§ **Records for this exercise**
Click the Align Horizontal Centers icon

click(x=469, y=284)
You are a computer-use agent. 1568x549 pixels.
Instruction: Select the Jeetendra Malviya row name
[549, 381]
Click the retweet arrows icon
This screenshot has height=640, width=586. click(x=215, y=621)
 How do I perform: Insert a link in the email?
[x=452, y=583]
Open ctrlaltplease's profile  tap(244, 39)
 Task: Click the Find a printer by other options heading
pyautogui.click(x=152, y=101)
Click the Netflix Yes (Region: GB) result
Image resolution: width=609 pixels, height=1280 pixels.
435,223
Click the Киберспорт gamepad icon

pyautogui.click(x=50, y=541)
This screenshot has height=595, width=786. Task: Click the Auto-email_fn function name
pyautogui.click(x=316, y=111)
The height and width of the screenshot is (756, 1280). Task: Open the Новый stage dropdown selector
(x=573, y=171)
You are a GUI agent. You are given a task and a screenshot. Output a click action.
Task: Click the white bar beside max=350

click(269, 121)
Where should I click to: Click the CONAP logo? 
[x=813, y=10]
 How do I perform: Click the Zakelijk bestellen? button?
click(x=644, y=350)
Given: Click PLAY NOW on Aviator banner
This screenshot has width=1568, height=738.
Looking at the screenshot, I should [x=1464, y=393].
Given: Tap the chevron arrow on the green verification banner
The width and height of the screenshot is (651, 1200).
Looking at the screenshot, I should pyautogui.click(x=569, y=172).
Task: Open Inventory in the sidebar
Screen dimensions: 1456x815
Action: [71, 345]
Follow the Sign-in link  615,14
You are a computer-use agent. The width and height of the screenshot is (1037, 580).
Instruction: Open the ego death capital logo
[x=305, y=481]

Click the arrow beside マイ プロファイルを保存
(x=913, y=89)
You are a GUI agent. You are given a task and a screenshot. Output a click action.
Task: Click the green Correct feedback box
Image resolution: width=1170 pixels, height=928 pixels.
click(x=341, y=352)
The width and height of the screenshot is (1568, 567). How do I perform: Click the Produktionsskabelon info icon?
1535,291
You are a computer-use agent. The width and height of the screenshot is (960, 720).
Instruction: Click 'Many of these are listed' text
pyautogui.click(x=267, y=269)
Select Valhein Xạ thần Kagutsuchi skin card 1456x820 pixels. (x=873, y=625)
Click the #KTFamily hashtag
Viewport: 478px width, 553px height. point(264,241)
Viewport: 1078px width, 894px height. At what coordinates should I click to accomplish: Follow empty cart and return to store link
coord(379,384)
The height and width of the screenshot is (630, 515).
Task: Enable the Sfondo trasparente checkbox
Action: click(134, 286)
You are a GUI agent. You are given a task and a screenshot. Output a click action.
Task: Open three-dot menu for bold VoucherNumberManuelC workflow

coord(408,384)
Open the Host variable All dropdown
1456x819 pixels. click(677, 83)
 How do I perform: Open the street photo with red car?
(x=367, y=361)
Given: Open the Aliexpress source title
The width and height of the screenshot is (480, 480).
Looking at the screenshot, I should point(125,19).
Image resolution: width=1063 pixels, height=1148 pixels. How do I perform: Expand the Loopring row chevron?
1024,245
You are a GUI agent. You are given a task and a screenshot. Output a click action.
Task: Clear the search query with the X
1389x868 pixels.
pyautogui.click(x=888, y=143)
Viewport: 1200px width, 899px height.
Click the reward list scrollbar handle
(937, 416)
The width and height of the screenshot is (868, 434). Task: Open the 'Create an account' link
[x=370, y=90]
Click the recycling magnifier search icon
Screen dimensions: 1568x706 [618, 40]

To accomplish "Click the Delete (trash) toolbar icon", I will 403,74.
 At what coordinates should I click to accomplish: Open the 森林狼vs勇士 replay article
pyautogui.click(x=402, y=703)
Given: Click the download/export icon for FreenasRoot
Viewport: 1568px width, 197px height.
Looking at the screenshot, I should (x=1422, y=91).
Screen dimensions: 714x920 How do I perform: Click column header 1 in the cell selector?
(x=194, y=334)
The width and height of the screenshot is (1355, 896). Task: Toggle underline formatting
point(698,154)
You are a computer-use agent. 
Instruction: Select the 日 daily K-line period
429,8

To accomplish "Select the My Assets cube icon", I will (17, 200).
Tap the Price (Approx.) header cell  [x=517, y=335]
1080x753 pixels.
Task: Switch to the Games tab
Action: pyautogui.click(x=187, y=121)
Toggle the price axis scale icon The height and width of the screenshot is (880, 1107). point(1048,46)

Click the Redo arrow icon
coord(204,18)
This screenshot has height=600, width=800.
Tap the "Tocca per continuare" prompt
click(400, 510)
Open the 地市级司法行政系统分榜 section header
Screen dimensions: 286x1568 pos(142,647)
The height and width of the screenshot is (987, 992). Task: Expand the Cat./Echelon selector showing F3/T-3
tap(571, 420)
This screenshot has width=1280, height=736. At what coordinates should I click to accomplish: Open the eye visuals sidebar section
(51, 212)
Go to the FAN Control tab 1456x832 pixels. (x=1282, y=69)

§ **Exercise goal**
Nothing but the lines from the one containing "Viewport: 1200px width, 899px height." through the final line of the listing above belongs in the answer; set them down exactly.

§ **Solution below**
Viewport: 1200px width, 899px height.
Click the reward list scrollbar handle
(937, 416)
The width and height of the screenshot is (868, 434). Task: Open the 'Create an account' link
[x=370, y=90]
Click the recycling magnifier search icon
Screen dimensions: 1568x706 [618, 40]

To accomplish "Click the Delete (trash) toolbar icon", I will 403,74.
 At what coordinates should I click to accomplish: Open the 森林狼vs勇士 replay article
pyautogui.click(x=402, y=703)
Given: Click the download/export icon for FreenasRoot
Viewport: 1568px width, 197px height.
Looking at the screenshot, I should (x=1422, y=91).
Screen dimensions: 714x920 How do I perform: Click column header 1 in the cell selector?
(x=194, y=334)
The width and height of the screenshot is (1355, 896). Task: Toggle underline formatting
point(698,154)
You are a computer-use agent. 
Instruction: Select the 日 daily K-line period
429,8

To accomplish "Select the My Assets cube icon", I will (17, 200).
Tap the Price (Approx.) header cell  [x=517, y=335]
1080x753 pixels.
Task: Switch to the Games tab
Action: pyautogui.click(x=187, y=121)
Toggle the price axis scale icon The height and width of the screenshot is (880, 1107). point(1048,46)

Click the Redo arrow icon
coord(204,18)
This screenshot has height=600, width=800.
Tap the "Tocca per continuare" prompt
click(400, 510)
Open the 地市级司法行政系统分榜 section header
Screen dimensions: 286x1568 pos(142,647)
The height and width of the screenshot is (987, 992). Task: Expand the Cat./Echelon selector showing F3/T-3
tap(571, 420)
This screenshot has width=1280, height=736. At what coordinates should I click to accomplish: Open the eye visuals sidebar section
(51, 212)
Go to the FAN Control tab 1456x832 pixels. (x=1282, y=69)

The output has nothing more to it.